───── Testo di lettura

Dunque Galileo vuole farsi leggere pure da questi che hanno gli occhi per vedere le opere della natura e l’intelligenza per capire come i filosofi.
Populista e anti élite dunque. L’Italia del Seicento non era unita politicamente, ma lo era culturalmente e spiritualmente: la lingua è il volto più chiaro di un’identità, infatti è stata la nostra letteratura ad adottare il “toscano” di Dante e Petrarca come lingua nazionale, la quale in seguito ha completato l’unificazione politica (sebbene fatta malamente).
Galileo non si limitò a “lanciare” l’italiano come lingua della scienza, ma coltivò ad alti livelli la nostra lingua a la nostra letteratura.
L’Andreoni ricorda che egli “tenne due lezioni all’Accademia Fiorentina sull’architettura dell’Inferno di Dante, postillò l’Orlando furioso… Divenne inoltre accademico della Crusca e collaborò alla stesura di alcune voci del Vocabolario, sia per la prima edizione del 1612 sia per la seconda del 1623”.
La stessa qualità del suo “italiano scientifico” gli guadagnerà, duecento anni dopo, l’ammirazione di un Giacomo Leopardi. Ritrovare la nostra identità significa anche riscoprire questi ingegni che tutto il mondo ci invidia.

──────────

*Istruzioni e requisiti*
Trascrivi senza alcuna modifica il passo del testo su Galileo e la lingua italiana che comincia con "L’Andreoni ricorda che" e prosegue fino a "mondo ci invidia." incluso.

───── Record forniti

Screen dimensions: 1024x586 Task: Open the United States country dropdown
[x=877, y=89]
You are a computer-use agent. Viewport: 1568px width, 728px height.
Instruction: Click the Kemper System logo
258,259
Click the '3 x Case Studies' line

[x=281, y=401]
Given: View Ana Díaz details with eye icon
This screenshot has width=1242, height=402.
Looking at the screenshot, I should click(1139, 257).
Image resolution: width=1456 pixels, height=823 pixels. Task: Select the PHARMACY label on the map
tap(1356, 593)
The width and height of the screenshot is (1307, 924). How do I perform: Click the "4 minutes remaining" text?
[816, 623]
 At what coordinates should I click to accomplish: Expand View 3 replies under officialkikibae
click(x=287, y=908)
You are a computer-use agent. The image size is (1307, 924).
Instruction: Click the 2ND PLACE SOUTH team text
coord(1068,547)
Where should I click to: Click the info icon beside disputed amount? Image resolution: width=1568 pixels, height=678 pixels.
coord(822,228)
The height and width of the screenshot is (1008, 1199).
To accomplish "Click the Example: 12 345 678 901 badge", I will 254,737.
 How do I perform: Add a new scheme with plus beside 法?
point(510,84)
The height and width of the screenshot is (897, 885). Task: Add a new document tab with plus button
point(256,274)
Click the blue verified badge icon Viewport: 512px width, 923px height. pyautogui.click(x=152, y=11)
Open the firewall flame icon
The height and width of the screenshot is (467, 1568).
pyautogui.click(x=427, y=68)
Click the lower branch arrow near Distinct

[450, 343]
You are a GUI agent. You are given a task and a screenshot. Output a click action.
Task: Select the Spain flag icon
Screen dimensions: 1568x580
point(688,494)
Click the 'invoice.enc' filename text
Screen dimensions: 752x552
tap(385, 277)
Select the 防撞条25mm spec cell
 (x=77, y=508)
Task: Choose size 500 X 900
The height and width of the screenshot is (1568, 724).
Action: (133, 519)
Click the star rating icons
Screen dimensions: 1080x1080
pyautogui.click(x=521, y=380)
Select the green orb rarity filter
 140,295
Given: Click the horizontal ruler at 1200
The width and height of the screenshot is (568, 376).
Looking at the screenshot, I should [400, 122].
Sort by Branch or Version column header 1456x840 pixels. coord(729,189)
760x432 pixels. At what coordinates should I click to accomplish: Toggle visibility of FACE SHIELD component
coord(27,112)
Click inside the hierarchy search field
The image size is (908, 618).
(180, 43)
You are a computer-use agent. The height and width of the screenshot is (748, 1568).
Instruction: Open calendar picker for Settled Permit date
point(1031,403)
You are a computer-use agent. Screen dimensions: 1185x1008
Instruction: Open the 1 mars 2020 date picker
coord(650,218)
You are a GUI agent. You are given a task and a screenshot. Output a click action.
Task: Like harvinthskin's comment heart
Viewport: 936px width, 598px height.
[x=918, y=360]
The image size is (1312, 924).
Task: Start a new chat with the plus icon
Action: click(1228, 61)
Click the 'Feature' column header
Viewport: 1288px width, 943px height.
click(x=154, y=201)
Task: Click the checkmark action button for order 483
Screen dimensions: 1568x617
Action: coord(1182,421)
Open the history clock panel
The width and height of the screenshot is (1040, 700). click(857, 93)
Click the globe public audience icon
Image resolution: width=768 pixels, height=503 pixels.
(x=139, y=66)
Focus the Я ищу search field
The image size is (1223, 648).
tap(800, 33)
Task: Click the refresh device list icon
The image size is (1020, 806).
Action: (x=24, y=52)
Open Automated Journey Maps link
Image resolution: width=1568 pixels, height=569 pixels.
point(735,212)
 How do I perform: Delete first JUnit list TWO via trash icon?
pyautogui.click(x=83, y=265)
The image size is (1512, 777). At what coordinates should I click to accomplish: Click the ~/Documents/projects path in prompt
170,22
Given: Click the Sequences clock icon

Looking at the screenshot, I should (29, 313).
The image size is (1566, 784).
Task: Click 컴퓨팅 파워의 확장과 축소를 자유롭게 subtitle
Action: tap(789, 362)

──────────

*Svolgimento*
L’Andreoni ricorda che egli “tenne due lezioni all’Accademia Fiorentina sull’architettura dell’Inferno di Dante, postillò l’Orlando furioso… Divenne inoltre accademico della Crusca e collaborò alla stesura di alcune voci del Vocabolario, sia per la prima edizione del 1612 sia per la seconda del 1623”.
La stessa qualità del suo “italiano scientifico” gli guadagnerà, duecento anni dopo, l’ammirazione di un Giacomo Leopardi. Ritrovare la nostra identità significa anche riscoprire questi ingegni che tutto il mondo ci invidia.